La sexualité joue un rôle primordial dans notre vie ; aussi n'est-il pas étonnant de trouver des groupes qui ont voulu lui donner une valeur bien particulière en l'assimilant à la psychologie religieuse.

Le Cantique des Cantiques trace un parallèle entre le désir amoureux et l'extase divine ; l'acte sexuel peut s'envisager comme un rayon permettant de développer des énergies supérieures. En Inde, on honore le lingam : emblème de Shiva il est le symbole de l'élan continu de la vie, il est fécondité. Le tantrisme développe ces notions.

La “semence sacrée” jetée au sein de la mer a donné lieu à la venue du premier homme : bien des légendes situent cette création à partir du sperme divin. Jacques-Antoine Dulaure (17551835), dans son Culte du phallus, a rapporté maints épisodes concernant les Divinités génératrices. En revanche, pour d'autres religions, le pénis est objet de tabou.

Que ce soit dans l'un ou l'autre cas, le sexe joue un rôle important ; Randolph écrit : “le sexe est la plus grande force magique de la nature”. Dans le cadre de l'ésotérisme, on peut évoquer cet état particulier, forme d'une transe qui est énergie. Sous le couvert d'une respectabilité extérieure, d'un groupe, des êtres ont pu vouloir assouvir leurs passions : on trouve de nombreuses condamnations pour provocation de mineurs à la débauche ; mais d'autres groupes étudient fort sérieusement l'extase sexuelle.
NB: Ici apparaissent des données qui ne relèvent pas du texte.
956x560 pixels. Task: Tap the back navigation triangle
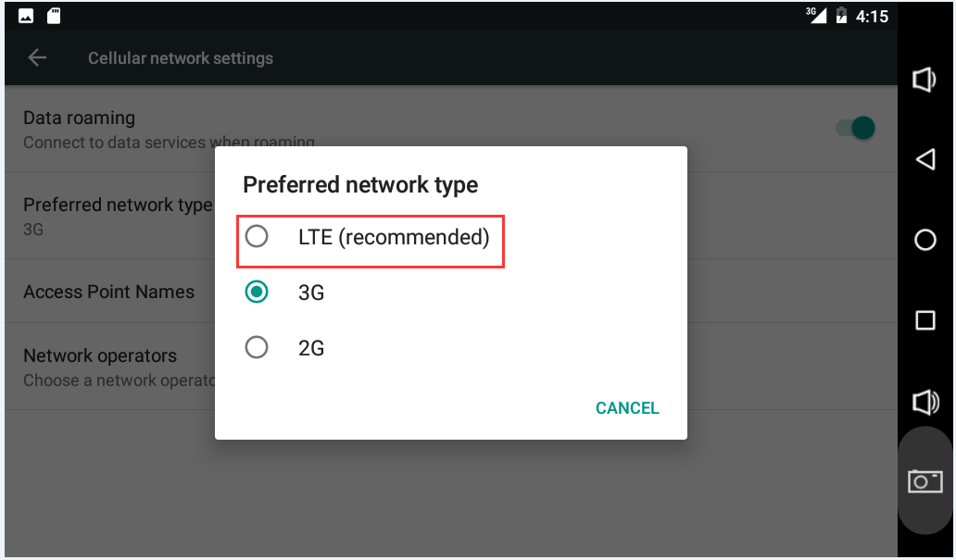[x=924, y=159]
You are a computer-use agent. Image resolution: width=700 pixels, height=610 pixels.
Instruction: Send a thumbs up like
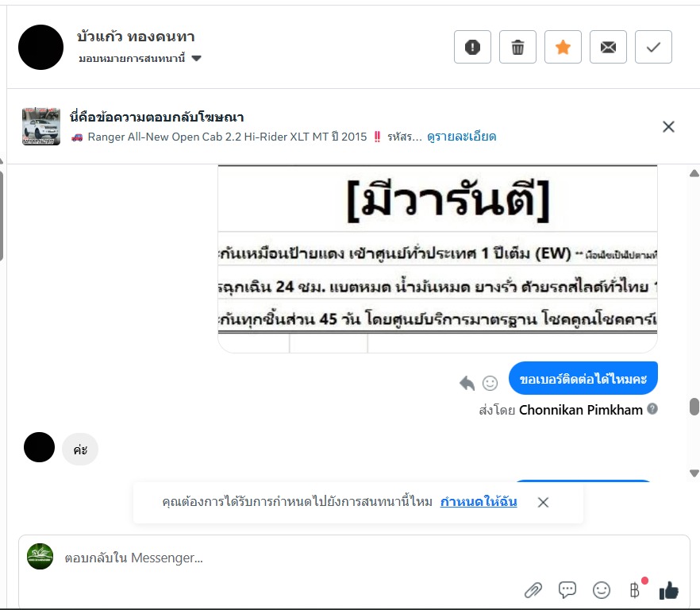(669, 590)
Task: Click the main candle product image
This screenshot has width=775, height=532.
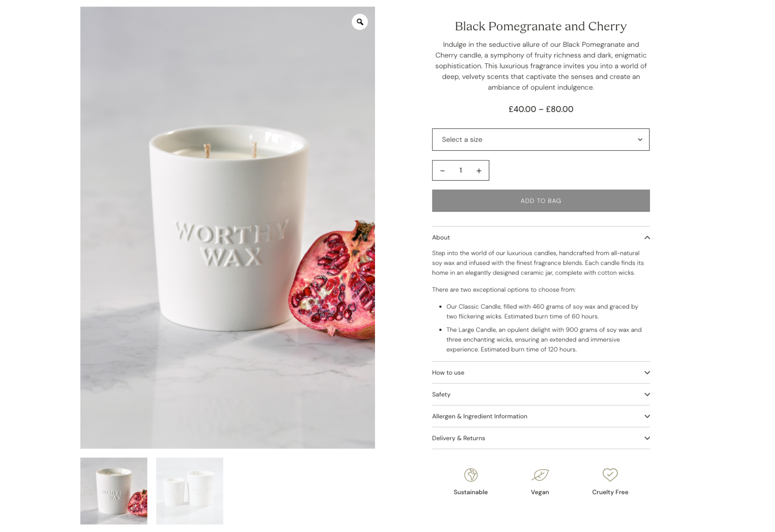Action: (x=228, y=228)
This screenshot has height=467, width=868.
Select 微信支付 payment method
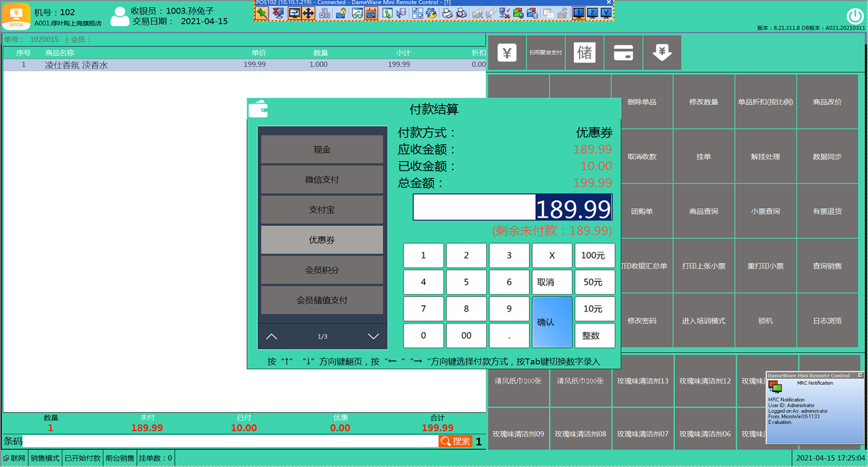[x=322, y=180]
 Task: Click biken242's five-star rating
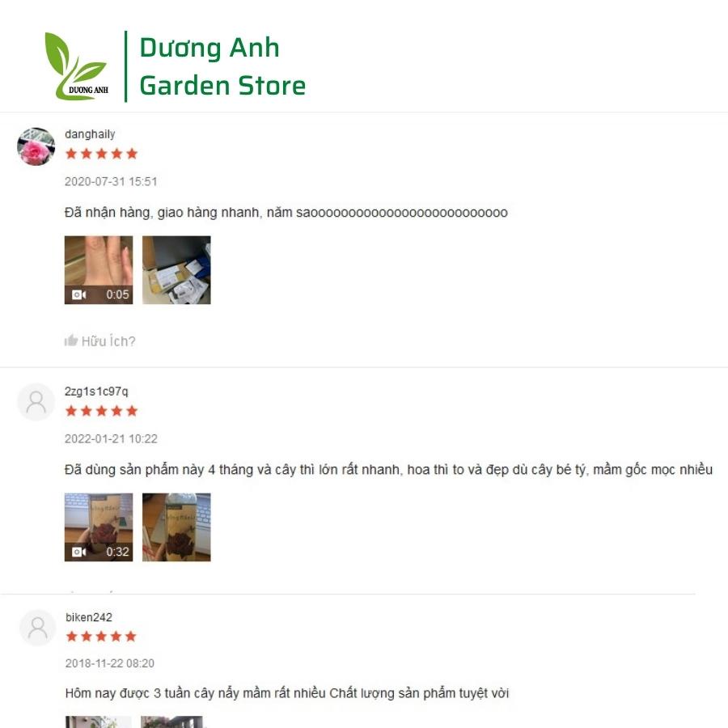coord(101,636)
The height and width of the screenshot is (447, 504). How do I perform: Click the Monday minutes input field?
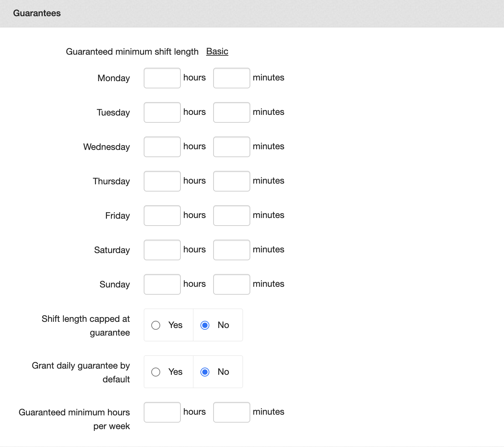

Toute opération magique, lorsqu'elle est effectuée par un seul magiste, ou même par un seul couple, est beaucoup plus faible, beaucoup moins efficace que lorsqu'elle est réalisée par un groupe homogène, uni dans une parfaite harmonie d'intentions, de paroles et de gestes. Non seulement parce qu'il y a addition des pouvoirs, totalisation des efficiences individuelles, mais surtout parce que cette harmonie même fait du groupe d'individus un être nouveau ; elle crée dans l'astral un égrégore pourvu de puissances essentiellement différentes des pouvoirs individuels.

Dès lors, le même principe mènera les magistes sexuels à réaliser l'égrégore par l'accouplement collectif. Sans doute, il y a là quelque chose d'imparfait, le contact physique n'étant pas établi de couple à couple et la synchronisation étant pratiquement irréalisable. Aussi, tel groupe lyonnais, composé d'une quarantaine d'hommes (l'élément féminin est rigoureusement exclu) réalise la chaîne magique circulaire d'une façon impossible à décrire, tandis que le Mage, nu comme ses acolytes, mais debout au point central et l'épée à la main, capte les forces qui se déclenchent du synchronisme spécial”.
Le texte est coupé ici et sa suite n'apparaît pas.